▶ [ABOUT THIS TASK] Find the "Where should I" line in the records below and repeat it and every later line exactly, up to the last; do not include pictures.

▶ [GIVEN ENTRIES]
※ ※ ※

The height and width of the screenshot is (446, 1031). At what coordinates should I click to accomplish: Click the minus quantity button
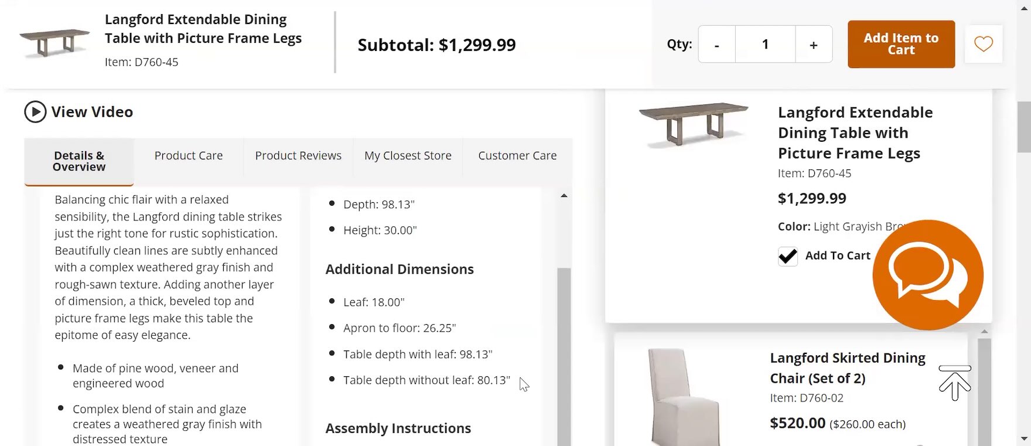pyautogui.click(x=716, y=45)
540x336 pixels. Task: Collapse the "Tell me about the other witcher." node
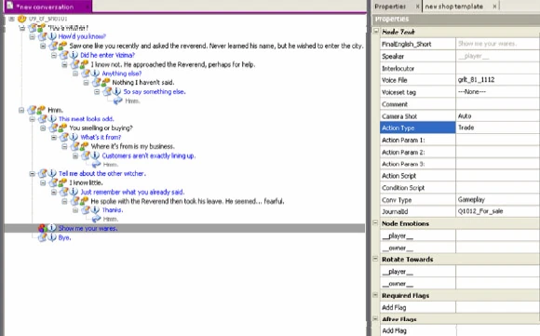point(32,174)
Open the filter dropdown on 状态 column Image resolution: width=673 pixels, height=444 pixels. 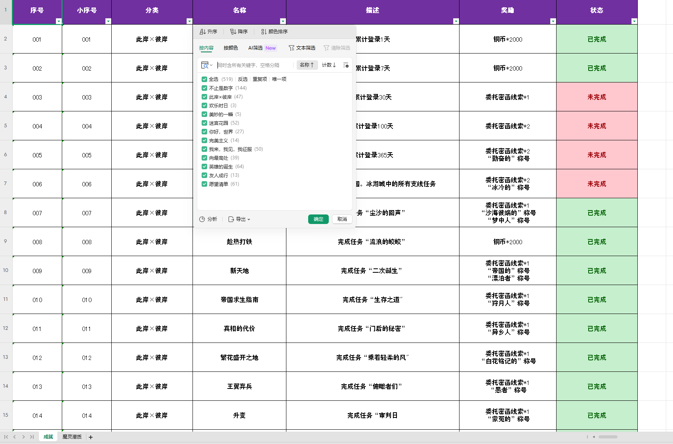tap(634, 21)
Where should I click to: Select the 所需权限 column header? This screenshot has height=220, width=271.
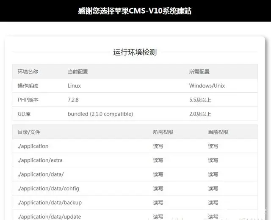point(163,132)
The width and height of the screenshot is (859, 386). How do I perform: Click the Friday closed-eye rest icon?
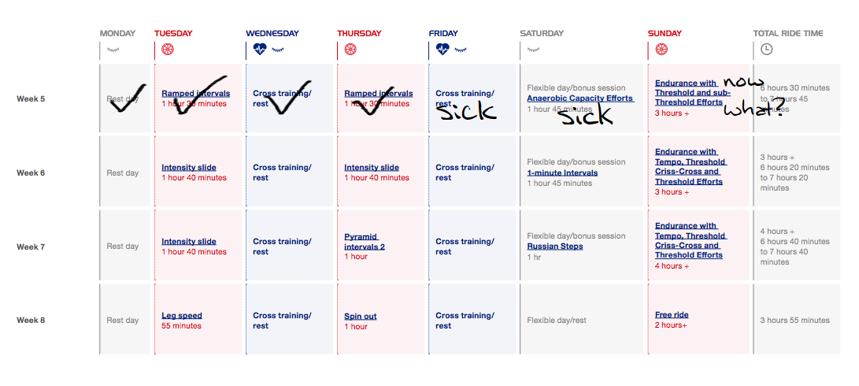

※ ※ ※

▶ [OUTPUT OF THE TASK]
Where should I click to: Select the 所需权限 column header? This screenshot has height=220, width=271.
point(163,132)
The width and height of the screenshot is (859, 386). How do I perform: Click the Friday closed-eye rest icon?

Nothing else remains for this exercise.